Dryden turned. ‘Could have been a film star, eh?’
She nodded, turning her chin to catch the light on what Dryden imagined was her best side.
Dryden threw some money on the bar and bought a round, excluding Fleet, who had been cradling an orange juice anyway. Ruth Connor’s assistant manager moved off down the bar with a sheaf of paperwork once he’d conjured up two more of the lethal concoctions.
‘I visited him today,’ said Dryden, still watching for a reaction.
She didn’t miss a beat. ‘I know. We talk most evenings when I can’t get over. If this is a working holiday, Mr Dryden, there seems to be very little holiday involved.’
Dryden shrugged as if it were a decision made by others. ‘It’s handy – having the prison up the road,’ he said. ‘So – do you think he’s resigned to seeing out the sentence? What’s that – another five years? He seems like a model prisoner, but no remission?’
She siphoned up some more cocktail and Dryden thought there was suddenly something desperate about her, a tension which made her hand vibrate as she shuffled an errant hair from her cheek: ‘It’s been obvious to anyone who’s talked to Chips for the last thirty years that he’s an innocent man. But the judge stipulated that he should serve the sentence. And, frankly, he is not interested in going in front of a parole board. All we want is for the verdict to be quashed – which would be as much justice as he could hope for. After that, who knows what will happen? There’s money, he can choose.’
Dryden sipped his White Lady. ‘I’m sorry – can I ask a personal question?’
‘You can try.’ The tone was as hard as the old ballroom floor.
‘The newspaper reports that I’ve read said Chips had learning difficulties. Today – well, it’s clear that he has some problems. Were those problems as marked when you were married?’
She smiled the clinical smile again and retrieved a handbag from the bar. A Filofax, businesslike, held a snapshot wallet. Out of it she took a colour picture, a couple dancing, both faces together for the camera.
‘Our wedding day,’ she said. ‘August 31st, 1971. We were eighteen.’
Dryden recognized the face but everything else was different. She danced with arms thrown free at her side, her hair turning and rising, both feet just clear of the ballroom floor.
‘It’s here,’ he said, tapping his shoe on the wooden polished boards.
She nodded, reaching out to reclaim the image.
Fleet appeared with the third round of cocktails and she took an inch off the top. ‘I don’t think anyone approved – but Chips was good looking, great fun. He loved the camp, wanted to make a go of it too. We’d been at school together, so there was nothing of the whirlwind about it, quite the opposite. I was very lucky, actually, and very happy.
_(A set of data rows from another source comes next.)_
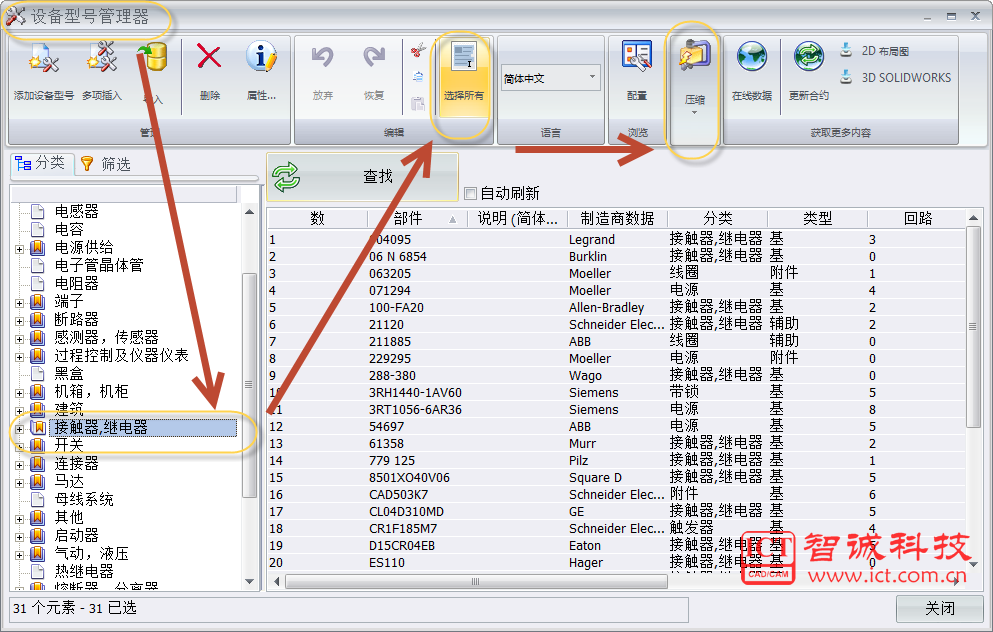Image resolution: width=993 pixels, height=632 pixels.
Task: Open 属性 properties info icon
Action: click(261, 58)
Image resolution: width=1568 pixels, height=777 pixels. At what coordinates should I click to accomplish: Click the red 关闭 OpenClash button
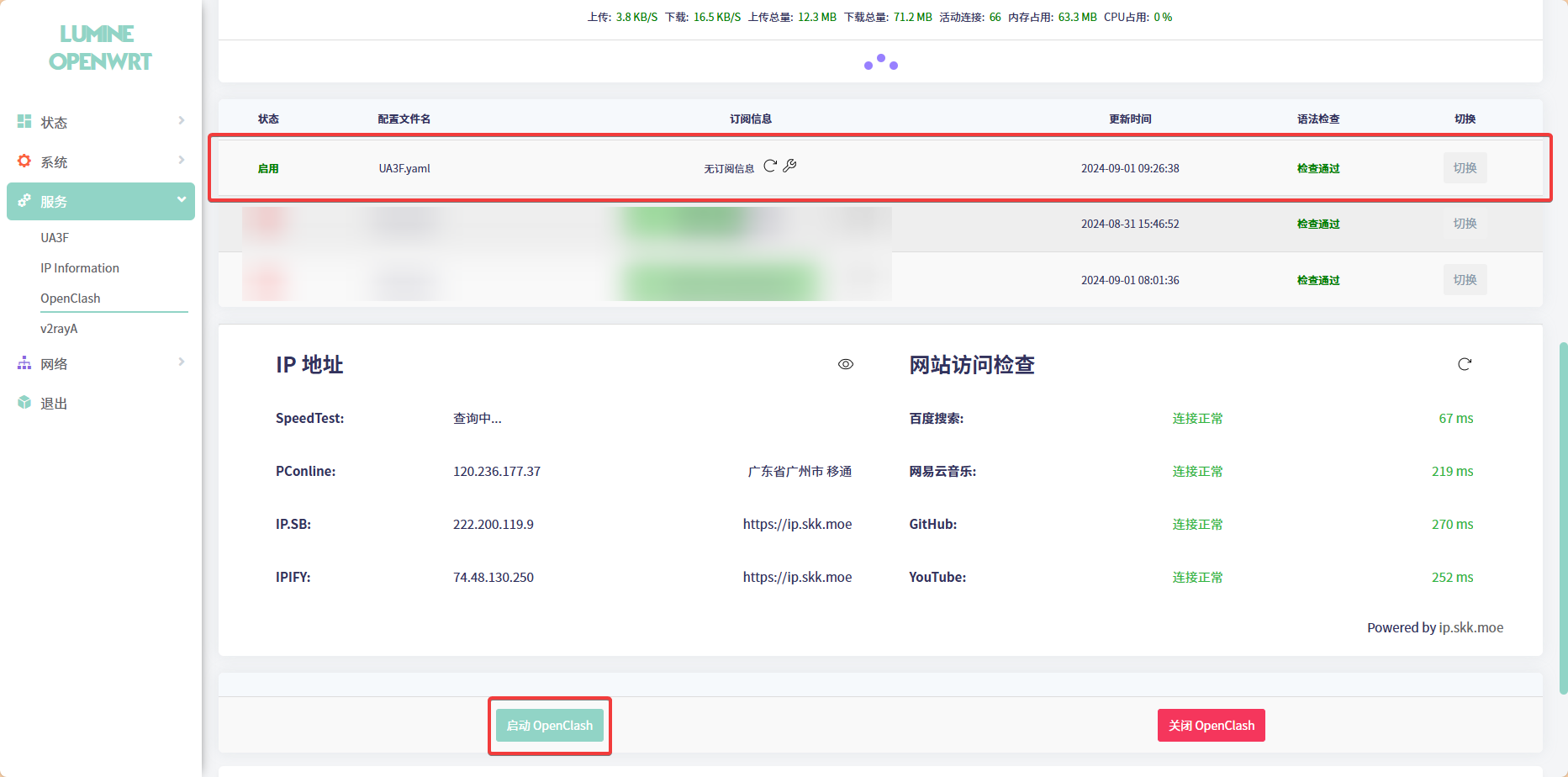[1211, 726]
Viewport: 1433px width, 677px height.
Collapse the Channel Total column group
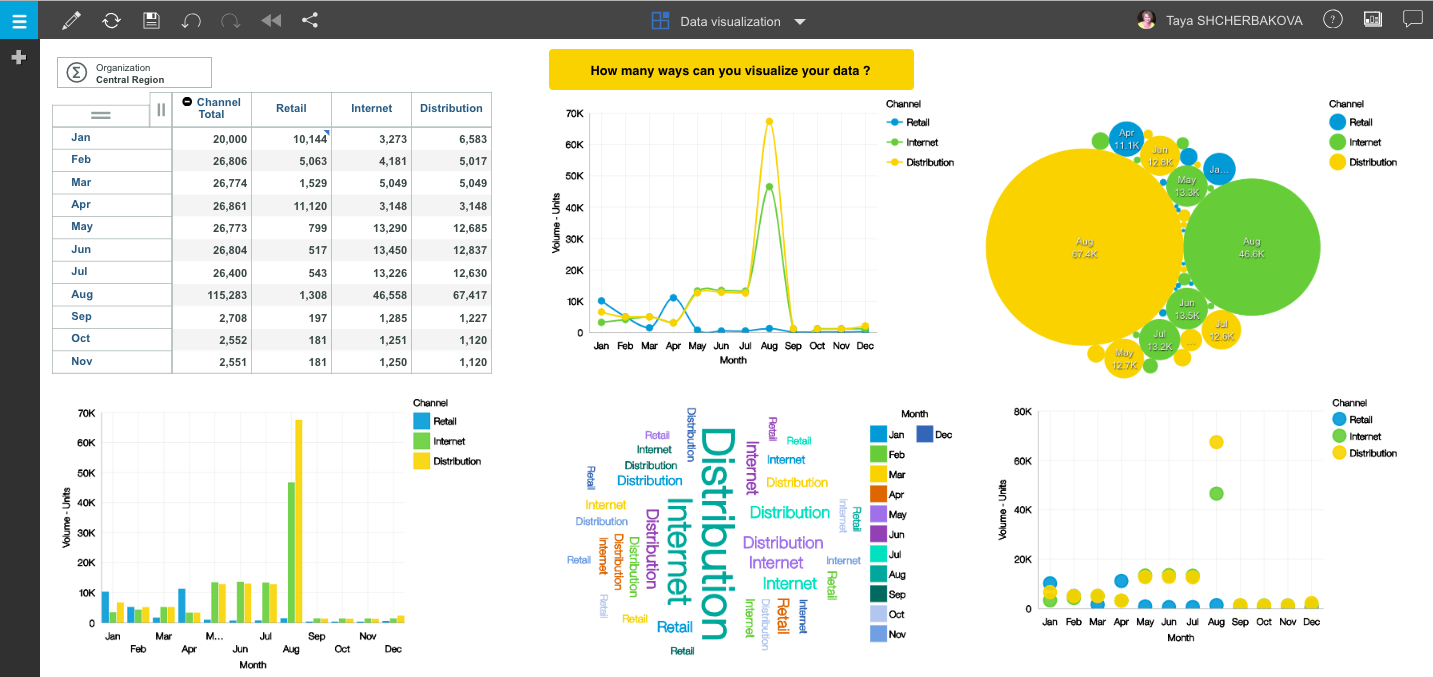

‘But there was an accident.’ She touched her forehead at the precise spot Dryden had noted the scar on her husband’s forehead. ‘He was diving – in the main pool. We had a high board then…’
Dryden nodded, remembering the falling bodies, the thrill of danger.
‘A child, just toddling, pushed one of the pedalos on the poolside into the water. It drifted under the board – Chips didn’t see it until he was falling. There was a lot of blood…’ Dryden thought how pale she always was. ‘The skull was split, there was some damage to the brain where it had been crushed up against the serrated bones behind the forehead – it’s a common feature of car-crash injuries. He came back quickly enough, that was Christmas ’73, and in many ways he seemed unhurt. The good humour was there, but there was something childlike after that… and there were childlike fears. He seemed to find people very frightening, especially close up, and he was genuinely terrified by emotions. There was a loss of something. He’d always been so good with people… but now, he was very cold. It was like he couldn’t imagine how anyone else felt.’